HPE 9000 and HPE e3000 Servers
cancel
Showing results for 
Search instead for 
Did you mean: 

RP5450 rebooted with few traces left

 
SOLVED
Go to solution
mgais
Advisor

RP5450 rebooted with few traces left

Hello,

I have a RP5450 server (with HP-UX 11i v1) that the other night has rebooted unexpectedly, leaving very few traces:
- nothing in syslog
- nothing in shutdownlog
- in /var/crash there is no crash file
- in /var/tombstones there is a ts99 with correct Unix timestamp, but reading it, the registers are all zeros and for the HPMC
info it says "no valid timestamps"
- 'last' command reports a "reboot system boot "

A similar event happened about 2 months ago.
Reboot during the night with very few traces left.

Where do I begin to investigate the possible cause? The machine basically is used for SCM tasks.
13 REPLIES 13
Warren_9
Honored Contributor
Solution

Re: RP5450 rebooted with few traces left

hi,

how about the MP console log? any message show on console? and maybe other MP log.

GOOD LUCK!!
Enrico P.
Honored Contributor

Re: RP5450 rebooted with few traces left

Hi,
for the log until the reboot check the /var/adm/syslog/OLDsyslog.log.

For the crash file you need to set the SAVECRASH=1 e SAVECRASH_DIR= in the /etc/rc.config.d/savecrash file.


Enrico
RAC_1
Honored Contributor

Re: RP5450 rebooted with few traces left

Any problems with power supply/UPS?

Did you check console logs? and chasis logs?
Have you configured envd?
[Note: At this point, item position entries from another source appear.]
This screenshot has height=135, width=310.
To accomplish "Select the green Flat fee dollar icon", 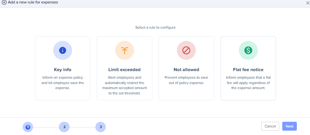I will point(248,50).
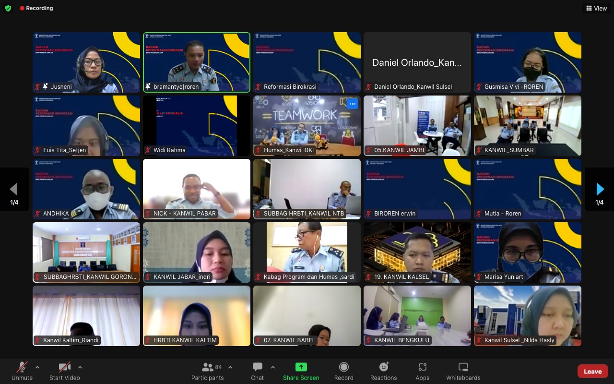Click the green encryption shield icon
The height and width of the screenshot is (384, 614).
coord(8,8)
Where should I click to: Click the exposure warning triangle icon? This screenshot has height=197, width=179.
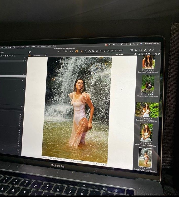[x=136, y=50]
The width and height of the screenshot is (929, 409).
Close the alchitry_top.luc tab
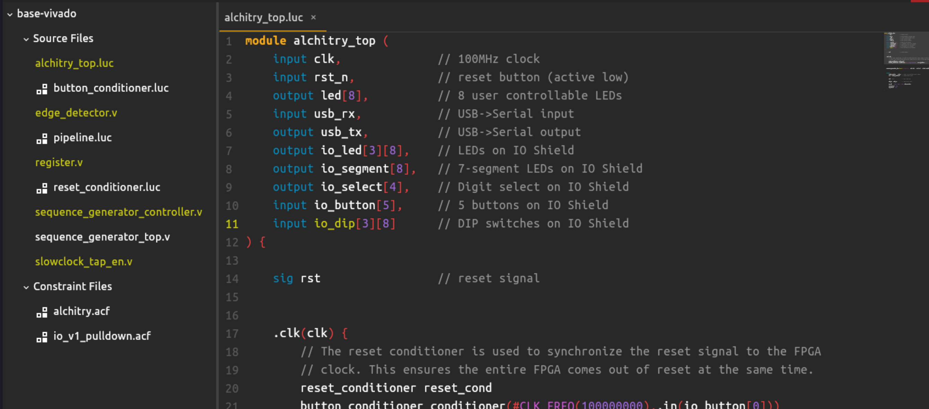tap(313, 17)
If yes, anything in there?
There is no substitute to HARDWORK
mgais
Advisor

Re: RP5450 rebooted with few traces left

@Warren: sorry I'm not sure I understand what you mean with MP console. Nothing is connected to physical console (/dev/console).
I now checked the logs from GSP and there is some event logged there. I've to analyze those.

@Enrico: currently there is no SAVECRASH settings in crashconf, but there is a CRASHCONF_ENABLED=1. Is it the same? Anyway, the server has in some other circumstances dumped a crashfile.

Thanks to both!
Warren_9
Honored Contributor

Re: RP5450 rebooted with few traces left

hi,

MP = GSP, hope some hint from there...

GOOD LUCK!!
Warren_9
Honored Contributor

Re: RP5450 rebooted with few traces left

BTW,

the SAVECRASH is in /etc/rc.config.d/savecrash
not in the crashconf.

rariasn
Honored Contributor

Re: RP5450 rebooted with few traces left

Hi Massimo,

Verify also:

/etc/shutdownlog
/etc/rc.log
/etc/rc.log.old

rgs,

ran
Enrico P.
Honored Contributor

Re: RP5450 rebooted with few traces left

Hi,
the crashconf is for the dump, the savecrash is for the crash file creation.

For to see the mp log:

Log to console:

ctrl-b

user=Admin
password=Admin (default)

sl (show log)

select error log

Enrico
mgais
Advisor

Re: RP5450 rebooted with few traces left

Ok, I have 11 events logged in MP.
The oldest entry is:

ALERT LEVEL: 12 = Software failure

SOURCE: 1 = processor
SOURCE DETAIL: 1 = processor general SOURCE ID: 0
PROBLEM DETAIL: 0 = no problem detail

CALLER ACTIVITY: B = system panic STATUS: 0
CALLER SUBACTIVITY: 80 = implementation dependent
REPORTING ENTITY TYPE: E = HP-UX REPORTING ENTITY ID: 00

0xF8E000C01100B800 00000000 0000B800 type 31 = legacy PA HEX chassis-code
0x58E008C01100B800 00006A04 06130723 type 11 = Timestamp 05/06/2006 19:07:35

Next is an event of the type Software failure/system panic/major change in the system state, at same time.

Then another pair of similar "Software failure" 3 mins later, then six "Non-urgent operator attention required", 1s later, and last two warnings "System blocked waiting for operator input" a couple of minutes later.

Nothing in /etc/rc.log*

About the SAVECRASH, all the parameters there are commented out, and by default I think it means enabled. However, I will explicitely enable, to be on the safe side.
Saurav_1
Valued Contributor

Re: RP5450 rebooted with few traces left

Hi,

Please check the /var/adm/syslog/OLDsyslog.log

As root type 'elm' and say y for the next 2 prompts. you will get the mail in the folder.
If you find Event monitor Notification. Investigate them, Please attach them with your next post if you find anything interesting.

#set_fixed -L check the devices in down state. This may give some hint.
mgais
Advisor

Re: RP5450 rebooted with few traces left

Saurav,
thanks for your hints but:
- NO messages logged in any syslog (I save syslogs even older then last OLDsyslog, in case a server reboots twice in a row)
- set_fixed says all devices are OK (and in fact unless the other day I would have noticed that a session on that server dropped, I wouldn't have noticed the reboot)

It seems the only trace, before a 'sudden death' that didn't give any time to write any log, are the MP logs posted yesterday.

I guess I have to open a call with HP to interprete them.
Michael Steele_2
Honored Contributor

Re: RP5450 rebooted with few traces left

When you have a HW problem, like you do now, the O/S has been taken out of the loop. So take the GSP logs and start a call with HW support. HW support will be able to interpret the codes for you. :-)
Support Fatherhood - Stop Family Law
Jeff Schussele
Honored Contributor

Re: RP5450 rebooted with few traces left

Hi,

Most of the time when the ts99 contains no valid timestamps I've found that a bad CPU has panicked the system.
But HP can analyze the ts99 & tell you this for sure and also which CPU is the culprit.

HTH,
Jeff
PERSEVERANCE -- Remember, whatever does not kill you only makes you stronger!